AGRICE tries to overcome this situation by providing a home, safety, food, medical assistance and access to education to blind children and young people. AGRICE undertakes rural rescue missions to search for blind children, as well as children with other disabilities, who often have extremely difficult lives. During these missions, AGRICE also raises rural communities’ awareness that disabled children and young people have the same rights as all other children and young people, and teaches people how to protect themselves and their children against common eye diseases.
In the city of Bissau, AGRICE has established a school, Escola Bengala Branca, or the White Cane School, where blind children and young people learn how to write and read braille along with all the others subjects children should learn. This is also a place where they can develop their capacities in safety and be in contact with other children, blind and non-blind, since the school has adopted an inclusive methodology and provides education for all.
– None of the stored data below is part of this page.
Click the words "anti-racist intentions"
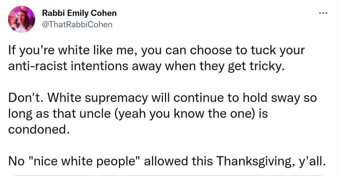This screenshot has width=339, height=176. pos(70,66)
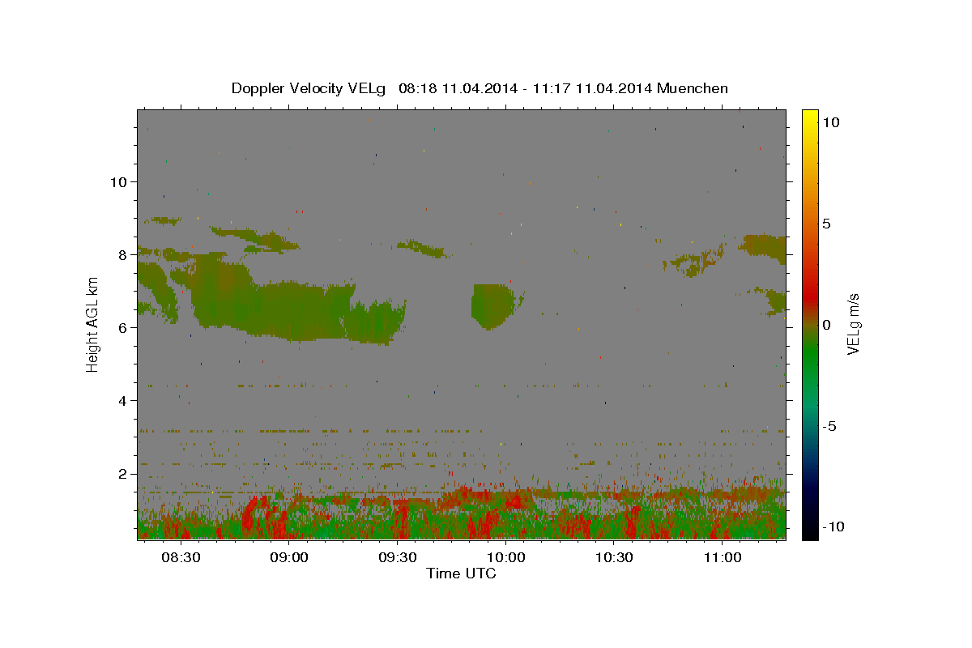Viewport: 972px width, 648px height.
Task: Click the Time UTC axis title
Action: 461,573
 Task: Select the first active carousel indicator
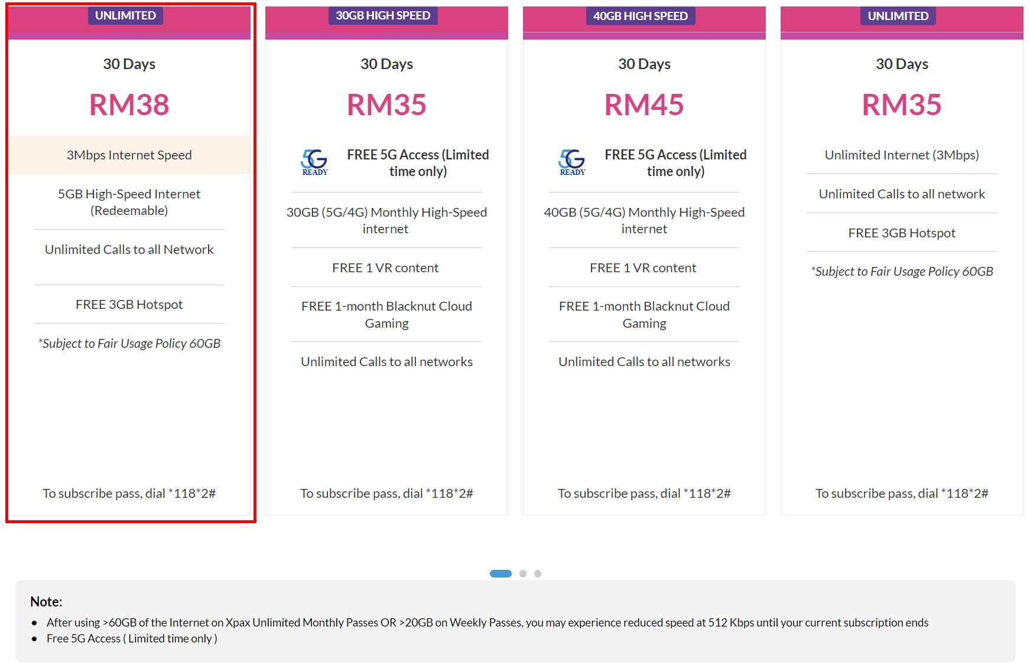(501, 573)
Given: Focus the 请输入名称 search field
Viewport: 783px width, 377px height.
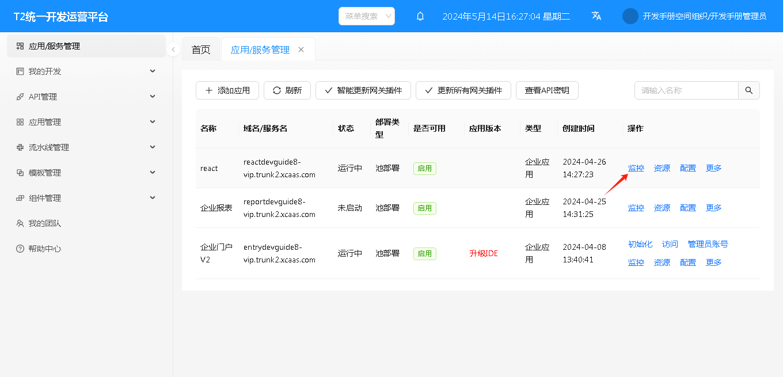Looking at the screenshot, I should [686, 90].
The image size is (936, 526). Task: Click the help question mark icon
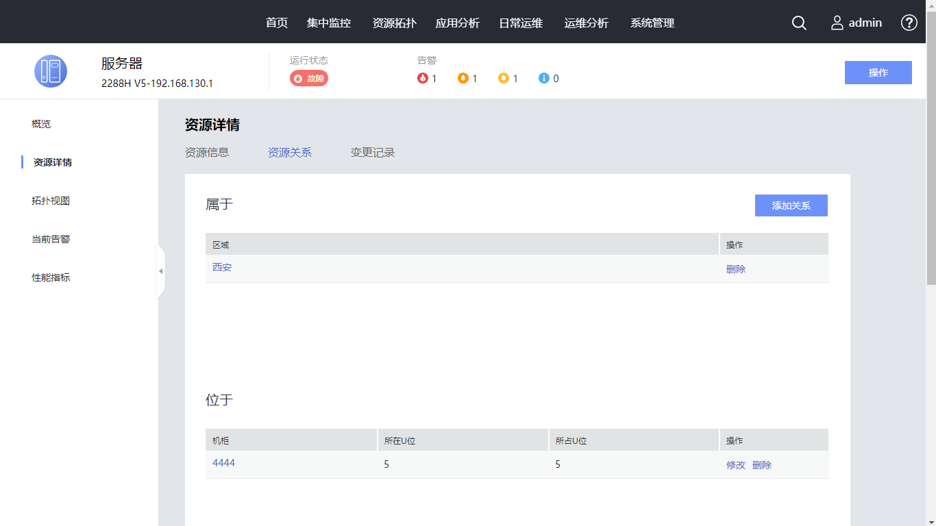point(909,23)
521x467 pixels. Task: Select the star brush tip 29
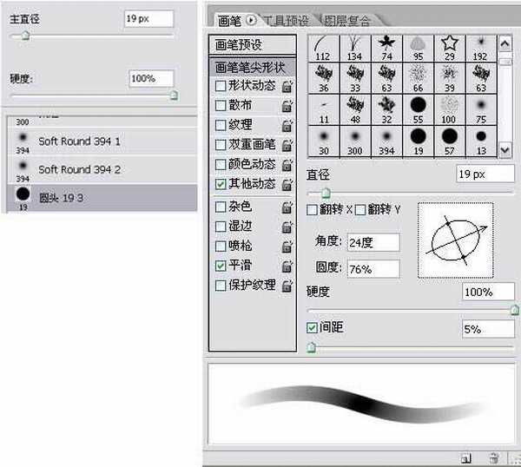pyautogui.click(x=449, y=45)
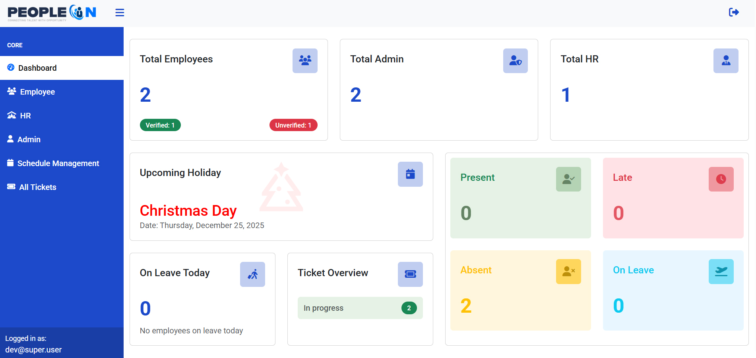This screenshot has width=756, height=358.
Task: Click the Total Admin shield-user icon
Action: (x=515, y=61)
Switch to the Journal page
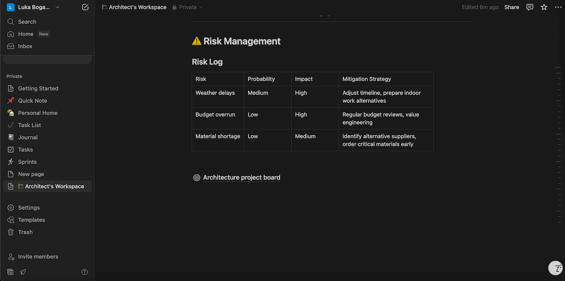This screenshot has height=281, width=565. 27,137
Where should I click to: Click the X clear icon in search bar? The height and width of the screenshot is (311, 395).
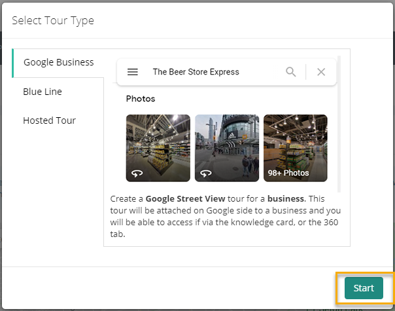pos(321,72)
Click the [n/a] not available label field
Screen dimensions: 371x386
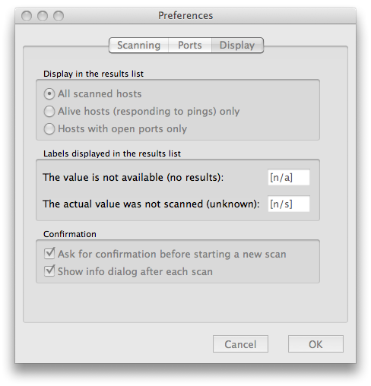(289, 177)
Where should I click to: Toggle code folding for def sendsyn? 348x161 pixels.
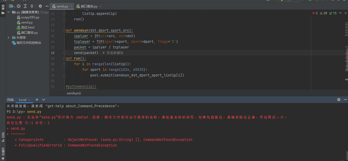(64, 31)
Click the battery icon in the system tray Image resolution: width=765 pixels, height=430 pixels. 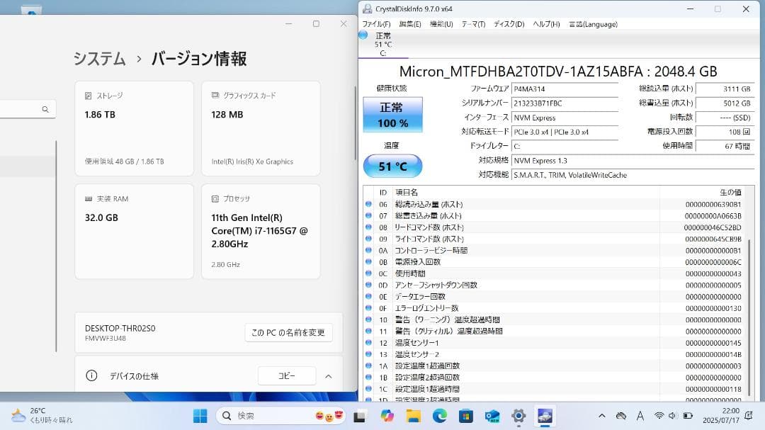click(688, 416)
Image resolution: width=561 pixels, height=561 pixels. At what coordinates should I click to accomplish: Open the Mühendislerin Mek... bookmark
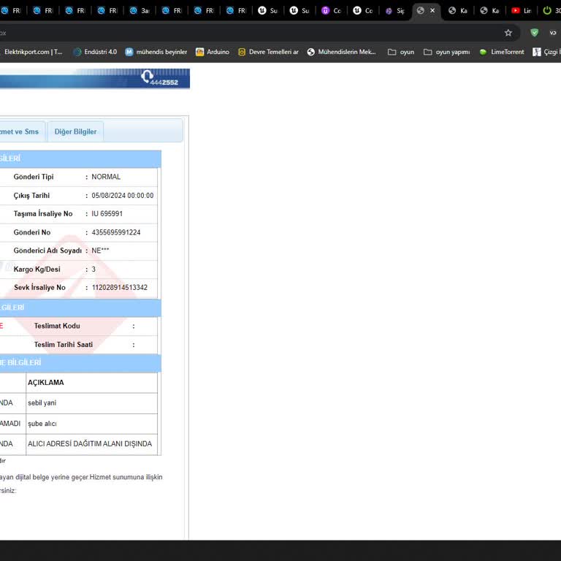click(342, 52)
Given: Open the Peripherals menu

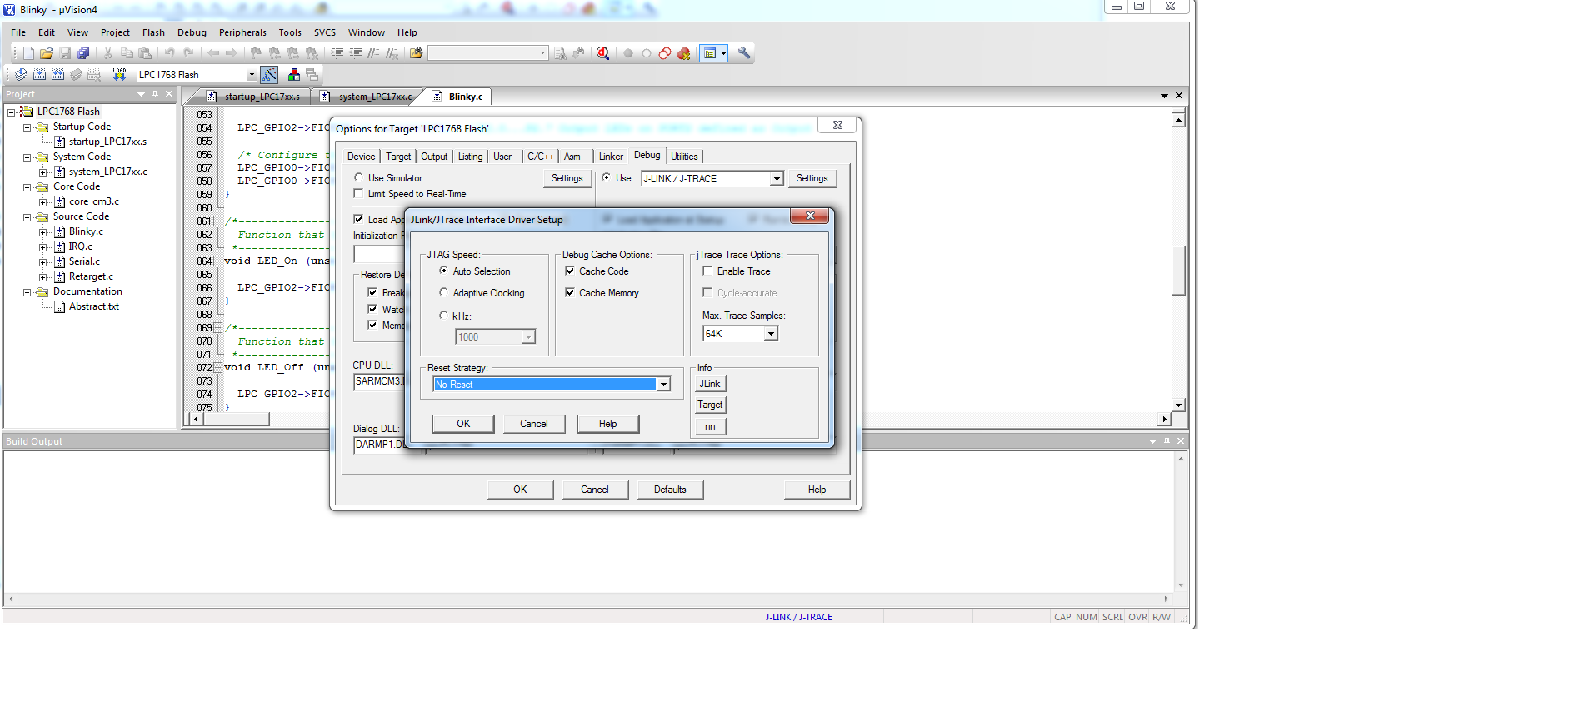Looking at the screenshot, I should (242, 32).
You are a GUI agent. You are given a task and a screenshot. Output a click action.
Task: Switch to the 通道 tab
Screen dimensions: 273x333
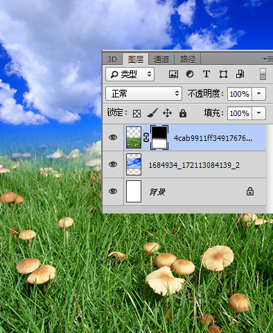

As a part of this project there is also a foster home for children and young people living far from their families, and those who were abandoned or neglected by them. In the foster home their nutritional, medical, hygiene and other social needs are guaranteed by a team. The children also learn “to get washed and dressed, do cleaning, wash dishes, cook simple meals, and other life skills for independent living in the future and to be able to help their families when they return home.”1
With these two social responses the project provides the conditions for the healthy and safe development of blind children and young people, with a clear purpose: whenever possible, these children and young people should return to their families as skilled and self‑sufficient individuals. One of the main ideas is to “help children and young people move back home. They prepare the children’s families, neighbours and teachers in their villages before the children return, so that they will be welcomed in a positive way. If it is not possible for a child to be reunited with their family, they help the child to find a foster family.”2
The project promotes the inclusion of these children and young people and, consequently, all blind people in society. It affirms the fact that they are citizens with duties and rights like non-blind persons, fights prejudice, raises awareness about what it means to be blind and how to prevent blindness, and works daily to achieve the goal of leaving no one behind.